## [Exercise instructions]
Out of all the lines below, count those with the word "section". Give the number only.

Saved data entries:
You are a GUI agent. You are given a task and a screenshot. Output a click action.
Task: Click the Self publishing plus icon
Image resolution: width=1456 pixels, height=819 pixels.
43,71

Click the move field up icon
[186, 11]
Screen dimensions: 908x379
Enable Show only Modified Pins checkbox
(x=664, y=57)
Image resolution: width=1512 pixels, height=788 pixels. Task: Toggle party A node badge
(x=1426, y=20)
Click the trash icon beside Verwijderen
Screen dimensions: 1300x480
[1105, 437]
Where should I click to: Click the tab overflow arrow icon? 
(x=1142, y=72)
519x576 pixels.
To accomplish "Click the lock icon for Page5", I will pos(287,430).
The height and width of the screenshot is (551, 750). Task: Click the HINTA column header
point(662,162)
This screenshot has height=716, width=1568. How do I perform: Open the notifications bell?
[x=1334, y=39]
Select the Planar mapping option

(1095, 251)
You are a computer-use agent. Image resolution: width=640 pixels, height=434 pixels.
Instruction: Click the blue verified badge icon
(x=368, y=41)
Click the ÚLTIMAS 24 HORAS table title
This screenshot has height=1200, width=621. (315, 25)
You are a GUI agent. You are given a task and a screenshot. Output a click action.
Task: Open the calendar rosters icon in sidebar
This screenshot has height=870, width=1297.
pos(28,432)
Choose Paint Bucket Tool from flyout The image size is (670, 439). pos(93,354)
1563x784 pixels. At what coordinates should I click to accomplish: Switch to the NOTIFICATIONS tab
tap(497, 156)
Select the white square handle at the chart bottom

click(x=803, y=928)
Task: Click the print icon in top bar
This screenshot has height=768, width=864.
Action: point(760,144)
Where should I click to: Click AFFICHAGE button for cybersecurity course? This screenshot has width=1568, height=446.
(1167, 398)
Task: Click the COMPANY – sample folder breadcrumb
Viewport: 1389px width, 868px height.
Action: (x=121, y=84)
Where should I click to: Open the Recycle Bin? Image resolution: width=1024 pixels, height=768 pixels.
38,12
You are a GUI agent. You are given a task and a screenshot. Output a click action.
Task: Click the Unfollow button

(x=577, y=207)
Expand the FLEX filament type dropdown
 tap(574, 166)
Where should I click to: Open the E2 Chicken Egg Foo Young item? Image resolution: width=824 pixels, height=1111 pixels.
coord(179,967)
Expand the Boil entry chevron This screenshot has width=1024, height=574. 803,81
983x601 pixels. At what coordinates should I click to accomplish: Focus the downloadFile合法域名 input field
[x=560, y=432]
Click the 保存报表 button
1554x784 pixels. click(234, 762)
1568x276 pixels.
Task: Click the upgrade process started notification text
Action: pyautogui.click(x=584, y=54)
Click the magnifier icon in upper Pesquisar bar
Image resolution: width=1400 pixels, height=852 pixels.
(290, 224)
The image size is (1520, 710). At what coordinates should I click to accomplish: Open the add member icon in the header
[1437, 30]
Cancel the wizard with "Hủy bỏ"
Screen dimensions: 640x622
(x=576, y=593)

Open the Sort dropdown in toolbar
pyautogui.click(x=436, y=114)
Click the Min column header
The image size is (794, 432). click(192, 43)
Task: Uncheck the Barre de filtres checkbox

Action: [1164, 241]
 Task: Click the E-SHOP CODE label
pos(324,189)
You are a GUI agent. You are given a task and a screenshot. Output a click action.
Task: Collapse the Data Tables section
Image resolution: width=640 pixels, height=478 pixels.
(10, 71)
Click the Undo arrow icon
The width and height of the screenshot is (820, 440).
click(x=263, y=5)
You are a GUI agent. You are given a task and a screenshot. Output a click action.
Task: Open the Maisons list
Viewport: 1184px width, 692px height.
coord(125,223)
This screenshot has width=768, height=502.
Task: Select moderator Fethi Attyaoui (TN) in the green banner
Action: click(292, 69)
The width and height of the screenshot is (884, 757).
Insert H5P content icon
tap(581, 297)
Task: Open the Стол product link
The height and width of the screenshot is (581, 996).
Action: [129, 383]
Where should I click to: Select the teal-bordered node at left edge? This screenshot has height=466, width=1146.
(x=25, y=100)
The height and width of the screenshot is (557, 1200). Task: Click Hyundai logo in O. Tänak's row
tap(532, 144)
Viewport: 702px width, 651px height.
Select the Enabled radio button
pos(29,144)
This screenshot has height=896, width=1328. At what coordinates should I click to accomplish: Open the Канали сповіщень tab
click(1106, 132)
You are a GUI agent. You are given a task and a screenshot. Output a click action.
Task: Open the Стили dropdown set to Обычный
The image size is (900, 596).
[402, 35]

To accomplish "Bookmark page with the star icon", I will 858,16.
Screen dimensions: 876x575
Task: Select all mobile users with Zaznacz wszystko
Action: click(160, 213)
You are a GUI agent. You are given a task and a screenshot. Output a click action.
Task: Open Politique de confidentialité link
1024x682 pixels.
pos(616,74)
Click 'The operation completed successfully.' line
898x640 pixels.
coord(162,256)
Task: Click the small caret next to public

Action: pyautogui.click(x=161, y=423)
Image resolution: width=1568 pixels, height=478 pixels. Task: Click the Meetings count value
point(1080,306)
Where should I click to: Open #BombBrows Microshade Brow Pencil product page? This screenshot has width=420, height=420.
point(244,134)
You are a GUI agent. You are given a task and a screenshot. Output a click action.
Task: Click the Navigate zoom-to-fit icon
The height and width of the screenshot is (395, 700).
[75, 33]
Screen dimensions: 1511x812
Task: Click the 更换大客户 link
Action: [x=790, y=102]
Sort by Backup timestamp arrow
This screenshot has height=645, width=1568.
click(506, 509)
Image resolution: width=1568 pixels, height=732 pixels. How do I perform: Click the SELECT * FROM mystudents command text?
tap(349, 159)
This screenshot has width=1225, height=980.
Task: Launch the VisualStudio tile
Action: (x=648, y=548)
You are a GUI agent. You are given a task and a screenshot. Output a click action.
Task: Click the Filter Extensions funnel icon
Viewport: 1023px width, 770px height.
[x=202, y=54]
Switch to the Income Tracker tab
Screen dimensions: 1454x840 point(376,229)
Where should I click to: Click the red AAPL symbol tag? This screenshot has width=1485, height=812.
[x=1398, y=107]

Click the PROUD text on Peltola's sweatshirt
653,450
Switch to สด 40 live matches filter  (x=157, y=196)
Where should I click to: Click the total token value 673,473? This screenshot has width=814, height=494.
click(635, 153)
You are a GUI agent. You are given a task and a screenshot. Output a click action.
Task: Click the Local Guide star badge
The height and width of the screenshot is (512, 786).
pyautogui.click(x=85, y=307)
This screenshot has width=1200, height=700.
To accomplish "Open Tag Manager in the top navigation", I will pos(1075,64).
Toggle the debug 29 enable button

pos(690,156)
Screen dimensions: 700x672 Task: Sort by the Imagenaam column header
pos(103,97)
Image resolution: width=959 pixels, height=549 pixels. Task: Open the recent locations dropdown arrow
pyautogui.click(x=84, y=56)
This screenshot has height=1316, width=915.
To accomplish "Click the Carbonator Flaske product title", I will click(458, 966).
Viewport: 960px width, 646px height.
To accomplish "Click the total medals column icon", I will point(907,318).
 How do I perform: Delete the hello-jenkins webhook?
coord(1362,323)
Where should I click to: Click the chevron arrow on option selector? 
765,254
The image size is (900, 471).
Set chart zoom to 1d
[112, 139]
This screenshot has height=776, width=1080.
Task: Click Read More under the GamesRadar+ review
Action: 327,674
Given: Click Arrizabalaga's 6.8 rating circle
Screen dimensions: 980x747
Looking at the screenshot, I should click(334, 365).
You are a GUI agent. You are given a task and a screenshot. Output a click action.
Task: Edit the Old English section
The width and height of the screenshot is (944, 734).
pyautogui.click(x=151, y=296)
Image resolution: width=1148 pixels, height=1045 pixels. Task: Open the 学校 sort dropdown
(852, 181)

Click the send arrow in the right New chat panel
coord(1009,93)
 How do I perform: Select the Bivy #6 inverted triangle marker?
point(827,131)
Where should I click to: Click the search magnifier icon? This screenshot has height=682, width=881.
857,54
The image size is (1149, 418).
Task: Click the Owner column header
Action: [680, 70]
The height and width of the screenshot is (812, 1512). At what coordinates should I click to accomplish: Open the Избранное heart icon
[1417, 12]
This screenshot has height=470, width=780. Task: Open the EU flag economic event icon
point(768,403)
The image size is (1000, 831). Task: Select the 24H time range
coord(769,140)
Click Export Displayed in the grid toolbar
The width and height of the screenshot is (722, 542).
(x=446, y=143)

## [Answer for this exercise]
2